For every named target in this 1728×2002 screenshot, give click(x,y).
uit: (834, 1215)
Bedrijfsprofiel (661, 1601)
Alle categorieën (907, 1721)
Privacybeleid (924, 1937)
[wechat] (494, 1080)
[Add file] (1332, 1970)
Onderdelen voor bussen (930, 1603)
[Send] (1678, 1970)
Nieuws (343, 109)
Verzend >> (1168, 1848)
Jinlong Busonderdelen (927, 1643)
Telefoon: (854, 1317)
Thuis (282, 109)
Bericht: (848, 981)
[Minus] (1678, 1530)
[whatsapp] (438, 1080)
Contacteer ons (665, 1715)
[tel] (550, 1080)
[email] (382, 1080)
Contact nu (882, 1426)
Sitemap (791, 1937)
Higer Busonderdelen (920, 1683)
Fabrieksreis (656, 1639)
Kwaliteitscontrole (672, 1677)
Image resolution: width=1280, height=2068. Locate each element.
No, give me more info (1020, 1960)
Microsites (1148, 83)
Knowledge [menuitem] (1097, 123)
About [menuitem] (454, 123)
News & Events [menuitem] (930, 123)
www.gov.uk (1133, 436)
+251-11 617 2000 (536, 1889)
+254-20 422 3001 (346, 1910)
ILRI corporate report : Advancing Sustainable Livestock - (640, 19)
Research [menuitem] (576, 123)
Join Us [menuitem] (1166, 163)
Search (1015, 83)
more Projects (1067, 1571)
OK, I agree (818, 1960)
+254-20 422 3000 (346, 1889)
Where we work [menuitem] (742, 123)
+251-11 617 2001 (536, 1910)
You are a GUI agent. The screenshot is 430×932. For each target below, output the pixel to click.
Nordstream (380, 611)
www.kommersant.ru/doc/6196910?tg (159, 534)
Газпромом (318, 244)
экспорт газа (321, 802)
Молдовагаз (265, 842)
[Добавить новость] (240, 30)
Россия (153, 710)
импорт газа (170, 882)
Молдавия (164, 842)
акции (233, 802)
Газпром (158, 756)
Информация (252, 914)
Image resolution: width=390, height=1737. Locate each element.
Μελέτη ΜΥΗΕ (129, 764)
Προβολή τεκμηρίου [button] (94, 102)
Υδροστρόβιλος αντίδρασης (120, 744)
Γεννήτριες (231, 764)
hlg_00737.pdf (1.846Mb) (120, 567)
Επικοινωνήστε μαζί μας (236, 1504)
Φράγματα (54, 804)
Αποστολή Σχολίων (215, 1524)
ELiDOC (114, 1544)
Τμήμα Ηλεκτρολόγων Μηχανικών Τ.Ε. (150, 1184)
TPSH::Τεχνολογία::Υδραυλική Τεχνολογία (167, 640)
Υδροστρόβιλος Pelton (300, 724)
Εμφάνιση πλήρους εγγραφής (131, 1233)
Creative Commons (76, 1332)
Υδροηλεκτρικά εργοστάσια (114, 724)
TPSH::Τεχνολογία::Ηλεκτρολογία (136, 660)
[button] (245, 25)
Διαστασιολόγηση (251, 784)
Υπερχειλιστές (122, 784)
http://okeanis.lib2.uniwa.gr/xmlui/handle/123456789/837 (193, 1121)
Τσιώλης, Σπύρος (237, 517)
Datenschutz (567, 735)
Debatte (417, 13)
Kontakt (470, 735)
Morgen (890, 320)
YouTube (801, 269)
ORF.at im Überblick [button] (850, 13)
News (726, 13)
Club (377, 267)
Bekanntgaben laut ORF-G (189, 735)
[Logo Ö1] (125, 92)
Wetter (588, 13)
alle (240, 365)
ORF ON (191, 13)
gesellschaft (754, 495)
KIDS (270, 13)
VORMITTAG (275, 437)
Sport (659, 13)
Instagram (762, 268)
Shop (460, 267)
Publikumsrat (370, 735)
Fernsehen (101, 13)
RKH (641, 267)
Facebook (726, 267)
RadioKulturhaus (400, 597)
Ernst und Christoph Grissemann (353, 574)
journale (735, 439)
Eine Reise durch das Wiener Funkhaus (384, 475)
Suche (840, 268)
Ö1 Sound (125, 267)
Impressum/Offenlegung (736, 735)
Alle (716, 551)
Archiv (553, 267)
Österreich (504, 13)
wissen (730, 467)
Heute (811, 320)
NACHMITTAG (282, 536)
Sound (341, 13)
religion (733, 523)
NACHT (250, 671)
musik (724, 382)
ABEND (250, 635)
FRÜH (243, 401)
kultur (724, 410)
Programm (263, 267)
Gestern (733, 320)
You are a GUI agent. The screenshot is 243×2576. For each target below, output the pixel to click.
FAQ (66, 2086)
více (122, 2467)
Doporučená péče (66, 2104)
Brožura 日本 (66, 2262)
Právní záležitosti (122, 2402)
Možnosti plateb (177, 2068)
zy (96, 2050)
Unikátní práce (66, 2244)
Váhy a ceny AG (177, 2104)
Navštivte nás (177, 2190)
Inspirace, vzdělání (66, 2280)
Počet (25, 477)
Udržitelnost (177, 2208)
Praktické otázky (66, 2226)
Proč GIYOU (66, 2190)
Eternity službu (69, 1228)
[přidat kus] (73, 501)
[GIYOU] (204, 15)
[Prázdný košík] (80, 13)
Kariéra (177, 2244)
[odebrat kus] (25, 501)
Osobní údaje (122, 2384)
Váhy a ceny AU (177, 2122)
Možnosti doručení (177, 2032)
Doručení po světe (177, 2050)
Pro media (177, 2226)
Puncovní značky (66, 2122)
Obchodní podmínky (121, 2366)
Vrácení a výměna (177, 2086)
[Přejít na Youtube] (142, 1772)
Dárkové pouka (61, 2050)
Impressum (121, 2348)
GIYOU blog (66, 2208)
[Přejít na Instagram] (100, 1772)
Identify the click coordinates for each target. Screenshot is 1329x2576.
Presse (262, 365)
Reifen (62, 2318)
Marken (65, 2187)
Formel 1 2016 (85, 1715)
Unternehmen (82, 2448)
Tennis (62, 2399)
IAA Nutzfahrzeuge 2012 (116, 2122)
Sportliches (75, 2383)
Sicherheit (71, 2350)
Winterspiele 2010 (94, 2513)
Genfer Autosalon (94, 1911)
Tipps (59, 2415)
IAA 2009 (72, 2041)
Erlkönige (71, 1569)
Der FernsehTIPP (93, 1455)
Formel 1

------

Work to complete:
The data above needs to be repeated exactly, line for line.

Exercise solution:
For every named target in this 1728×2002 screenshot, give click(x,y).
uit: (834, 1215)
Bedrijfsprofiel (661, 1601)
Alle categorieën (907, 1721)
Privacybeleid (924, 1937)
[wechat] (494, 1080)
[Add file] (1332, 1970)
Onderdelen voor bussen (930, 1603)
[Send] (1678, 1970)
Nieuws (343, 109)
Verzend >> (1168, 1848)
Jinlong Busonderdelen (927, 1643)
Telefoon: (854, 1317)
Thuis (282, 109)
Bericht: (848, 981)
[Minus] (1678, 1530)
[whatsapp] (438, 1080)
Contacteer ons (665, 1715)
[tel] (550, 1080)
[email] (382, 1080)
Contact nu (882, 1426)
Sitemap (791, 1937)
Higer Busonderdelen (920, 1683)
Fabrieksreis (656, 1639)
Kwaliteitscontrole (672, 1677)
Image resolution: width=1280, height=2068. Locate each element.
No, give me more info (1020, 1960)
Microsites (1148, 83)
Knowledge [menuitem] (1097, 123)
About [menuitem] (454, 123)
News & Events [menuitem] (930, 123)
www.gov.uk (1133, 436)
+251-11 617 2000 (536, 1889)
+254-20 422 3001 (346, 1910)
ILRI corporate report : Advancing Sustainable Livestock - (640, 19)
Research [menuitem] (576, 123)
Join Us [menuitem] (1166, 163)
Search (1015, 83)
more Projects (1067, 1571)
OK, I agree (818, 1960)
+254-20 422 3000 (346, 1889)
Where we work [menuitem] (742, 123)
+251-11 617 2001 (536, 1910)
You are a GUI agent. The screenshot is 430×932. For each target below, output the pixel to click.
Nordstream (380, 611)
www.kommersant.ru/doc/6196910?tg (159, 534)
Газпромом (318, 244)
экспорт газа (321, 802)
Молдовагаз (265, 842)
[Добавить новость] (240, 30)
Россия (153, 710)
импорт газа (170, 882)
Молдавия (164, 842)
акции (233, 802)
Газпром (158, 756)
Информация (252, 914)
Image resolution: width=390, height=1737. Locate each element.
Μελέτη ΜΥΗΕ (129, 764)
Προβολή τεκμηρίου [button] (94, 102)
Υδροστρόβιλος αντίδρασης (120, 744)
Γεννήτριες (231, 764)
hlg_00737.pdf (1.846Mb) (120, 567)
Επικοινωνήστε μαζί μας (236, 1504)
Φράγματα (54, 804)
Αποστολή Σχολίων (215, 1524)
ELiDOC (114, 1544)
Τμήμα Ηλεκτρολόγων Μηχανικών Τ.Ε. (150, 1184)
TPSH::Τεχνολογία::Υδραυλική Τεχνολογία (167, 640)
Υδροστρόβιλος Pelton (300, 724)
Εμφάνιση πλήρους εγγραφής (131, 1233)
Creative Commons (76, 1332)
Υδροηλεκτρικά εργοστάσια (114, 724)
TPSH::Τεχνολογία::Ηλεκτρολογία (136, 660)
[button] (245, 25)
Διαστασιολόγηση (251, 784)
Υπερχειλιστές (122, 784)
http://okeanis.lib2.uniwa.gr/xmlui/handle/123456789/837 (193, 1121)
Τσιώλης, Σπύρος (237, 517)
Datenschutz (567, 735)
Debatte (417, 13)
Kontakt (470, 735)
Morgen (890, 320)
YouTube (801, 269)
ORF.at im Überblick [button] (850, 13)
News (726, 13)
Club (377, 267)
Bekanntgaben laut ORF-G (189, 735)
[Logo Ö1] (125, 92)
Wetter (588, 13)
alle (240, 365)
ORF ON (191, 13)
gesellschaft (754, 495)
KIDS (270, 13)
VORMITTAG (275, 437)
Sport (659, 13)
Instagram (762, 268)
Shop (460, 267)
Publikumsrat (370, 735)
Fernsehen (101, 13)
RKH (641, 267)
Facebook (726, 267)
RadioKulturhaus (400, 597)
Ernst und Christoph Grissemann (353, 574)
journale (735, 439)
Eine Reise durch das Wiener Funkhaus (384, 475)
Suche (840, 268)
Ö1 Sound (125, 267)
Impressum/Offenlegung (736, 735)
Alle (716, 551)
Archiv (553, 267)
Österreich (504, 13)
wissen (730, 467)
Heute (811, 320)
NACHMITTAG (282, 536)
Sound (341, 13)
religion (733, 523)
NACHT (250, 671)
musik (724, 382)
ABEND (250, 635)
FRÜH (243, 401)
kultur (724, 410)
Programm (263, 267)
Gestern (733, 320)
You are a GUI agent. The screenshot is 243×2576. For each target below, output the pixel to click.
FAQ (66, 2086)
více (122, 2467)
Doporučená péče (66, 2104)
Brožura 日本 (66, 2262)
Právní záležitosti (122, 2402)
Možnosti plateb (177, 2068)
zy (96, 2050)
Unikátní práce (66, 2244)
Váhy a ceny AG (177, 2104)
Navštivte nás (177, 2190)
Inspirace, vzdělání (66, 2280)
Počet (25, 477)
Udržitelnost (177, 2208)
Praktické otázky (66, 2226)
Proč GIYOU (66, 2190)
Eternity službu (69, 1228)
[přidat kus] (73, 501)
[GIYOU] (204, 15)
[Prázdný košík] (80, 13)
Kariéra (177, 2244)
[odebrat kus] (25, 501)
Osobní údaje (122, 2384)
Váhy a ceny AU (177, 2122)
Možnosti doručení (177, 2032)
Doručení po světe (177, 2050)
Pro media (177, 2226)
Puncovní značky (66, 2122)
Obchodní podmínky (121, 2366)
Vrácení a výměna (177, 2086)
[Přejít na Youtube] (142, 1772)
Dárkové pouka (61, 2050)
Impressum (121, 2348)
GIYOU blog (66, 2208)
[Přejít na Instagram] (100, 1772)
Identify the click coordinates for each target. Screenshot is 1329x2576.
Presse (262, 365)
Reifen (62, 2318)
Marken (65, 2187)
Formel 1 2016 (85, 1715)
Unternehmen (82, 2448)
Tennis (62, 2399)
IAA Nutzfahrzeuge 2012 (116, 2122)
Sportliches (75, 2383)
Sicherheit (71, 2350)
Winterspiele 2010 (94, 2513)
Genfer Autosalon (94, 1911)
Tipps (59, 2415)
IAA 2009 (72, 2041)
Erlkönige (71, 1569)
Der FernsehTIPP (93, 1455)
Formel 1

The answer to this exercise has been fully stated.